Affordability of Health Care Costs and Financial Security
Reflecting their more limited incomes, Spanish-speaking insured Hispanic adults report greater concerns about and difficulty affording health care costs than English-speakers. English-speakers are twice as likely as Spanish-speakers to report confidence in their ability to afford usual medical costs (80% vs. 39%), and three times as likely to report confidence in their ability to afford major medical costs (60% vs. 20%) (Figure 13). In addition, among those who have a premium, Spanish-speakers are almost twice as likely as English speakers to say paying the premium is very or somewhat difficult (48% vs. 26%). However, overall, Spanish-speakers are less likely than English-speakers to have a premium since a larger share is covered by Medicaid, which generally does not charge premiums. Spanish-speakers also are more than three times as likely as English-speakers to say that worries over health care costs have a major effect on their job, family, or sleep (34% vs. 9%).
Spanish-speaking insured Hispanic adults also face larger overall financial challenges compared to those who speak English. Spanish-speakers are more likely than English-speakers to say they are financially insecure (43% vs. 24%) and that they find it somewhat or very difficult to pay for necessities (62% vs. 31%), save money (76% vs. 55%), or pay off debt (59% vs. 43%) (Figure 14).

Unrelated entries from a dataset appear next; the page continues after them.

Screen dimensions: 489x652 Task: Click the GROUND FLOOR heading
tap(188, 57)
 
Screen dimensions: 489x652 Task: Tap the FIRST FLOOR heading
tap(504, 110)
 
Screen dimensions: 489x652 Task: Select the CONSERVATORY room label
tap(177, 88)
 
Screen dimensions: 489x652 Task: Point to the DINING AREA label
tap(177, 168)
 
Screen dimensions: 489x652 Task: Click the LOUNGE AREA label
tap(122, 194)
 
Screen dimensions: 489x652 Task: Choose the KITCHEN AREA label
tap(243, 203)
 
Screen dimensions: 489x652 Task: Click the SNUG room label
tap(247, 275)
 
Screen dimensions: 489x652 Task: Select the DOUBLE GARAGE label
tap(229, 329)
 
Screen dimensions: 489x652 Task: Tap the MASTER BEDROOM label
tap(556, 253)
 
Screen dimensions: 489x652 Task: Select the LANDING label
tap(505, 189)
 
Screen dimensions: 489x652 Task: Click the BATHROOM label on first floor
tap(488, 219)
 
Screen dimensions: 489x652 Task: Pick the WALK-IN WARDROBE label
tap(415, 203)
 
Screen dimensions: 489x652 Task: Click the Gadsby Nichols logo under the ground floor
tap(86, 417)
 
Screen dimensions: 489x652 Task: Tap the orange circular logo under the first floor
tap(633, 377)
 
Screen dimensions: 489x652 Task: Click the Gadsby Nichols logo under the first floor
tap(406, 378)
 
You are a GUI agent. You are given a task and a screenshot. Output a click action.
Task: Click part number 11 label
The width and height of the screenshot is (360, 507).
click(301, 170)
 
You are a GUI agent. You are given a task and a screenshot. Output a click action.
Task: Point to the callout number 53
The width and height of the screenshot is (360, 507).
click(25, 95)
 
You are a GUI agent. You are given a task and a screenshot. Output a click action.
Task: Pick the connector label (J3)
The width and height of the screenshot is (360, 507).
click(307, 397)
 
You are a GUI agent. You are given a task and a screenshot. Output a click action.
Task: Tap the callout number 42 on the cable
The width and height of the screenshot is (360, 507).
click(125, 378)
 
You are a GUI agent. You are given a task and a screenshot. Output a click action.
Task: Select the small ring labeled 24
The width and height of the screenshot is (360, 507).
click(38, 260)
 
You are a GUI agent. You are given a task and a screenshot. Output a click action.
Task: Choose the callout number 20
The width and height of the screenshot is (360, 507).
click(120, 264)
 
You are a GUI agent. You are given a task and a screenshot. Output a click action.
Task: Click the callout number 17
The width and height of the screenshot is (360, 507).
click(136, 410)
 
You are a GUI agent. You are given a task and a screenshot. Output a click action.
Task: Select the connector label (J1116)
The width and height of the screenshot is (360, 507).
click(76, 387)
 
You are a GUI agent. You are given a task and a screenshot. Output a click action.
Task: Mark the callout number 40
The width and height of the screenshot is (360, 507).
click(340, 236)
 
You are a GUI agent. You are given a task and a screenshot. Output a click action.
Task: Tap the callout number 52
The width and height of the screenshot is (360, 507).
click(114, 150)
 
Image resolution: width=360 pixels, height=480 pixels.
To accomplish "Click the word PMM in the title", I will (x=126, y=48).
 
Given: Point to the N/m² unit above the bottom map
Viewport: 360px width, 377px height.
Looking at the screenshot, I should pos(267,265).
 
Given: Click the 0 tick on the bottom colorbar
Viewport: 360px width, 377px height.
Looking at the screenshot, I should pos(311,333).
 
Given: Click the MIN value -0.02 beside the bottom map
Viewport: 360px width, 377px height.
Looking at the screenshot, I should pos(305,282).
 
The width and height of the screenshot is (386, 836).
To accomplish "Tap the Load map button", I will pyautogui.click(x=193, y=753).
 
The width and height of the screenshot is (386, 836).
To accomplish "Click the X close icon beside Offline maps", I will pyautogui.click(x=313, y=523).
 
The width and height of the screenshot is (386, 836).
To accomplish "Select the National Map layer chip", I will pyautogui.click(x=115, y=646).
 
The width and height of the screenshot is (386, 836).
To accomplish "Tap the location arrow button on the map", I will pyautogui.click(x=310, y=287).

The findings show that, among insured Hispanic adults, Spanish-speakers face some increased challenges compared to English-speakers. They have greater gaps in their understanding of their coverage, and, as such, may benefit from targeted education efforts. Moreover, given their more limited incomes and broader financial challenges, Spanish-speakers are significantly more likely than English-speakers to have concerns about their ability to afford health care and to have difficulty affording premiums. As such, affordability of coverage and care is particularly important for Spanish-speakers. Despite these challenges, Spanish-speaking insured Hispanic adults are as likely as their English-speaking counterparts to receive care and communicate well with their provider. These findings suggest that clinics, which most Spanish-speakers rely on as their usual source of care and have a longstanding role serving a diverse population, are likely effective in connecting them to care and ensuring good communication with patients.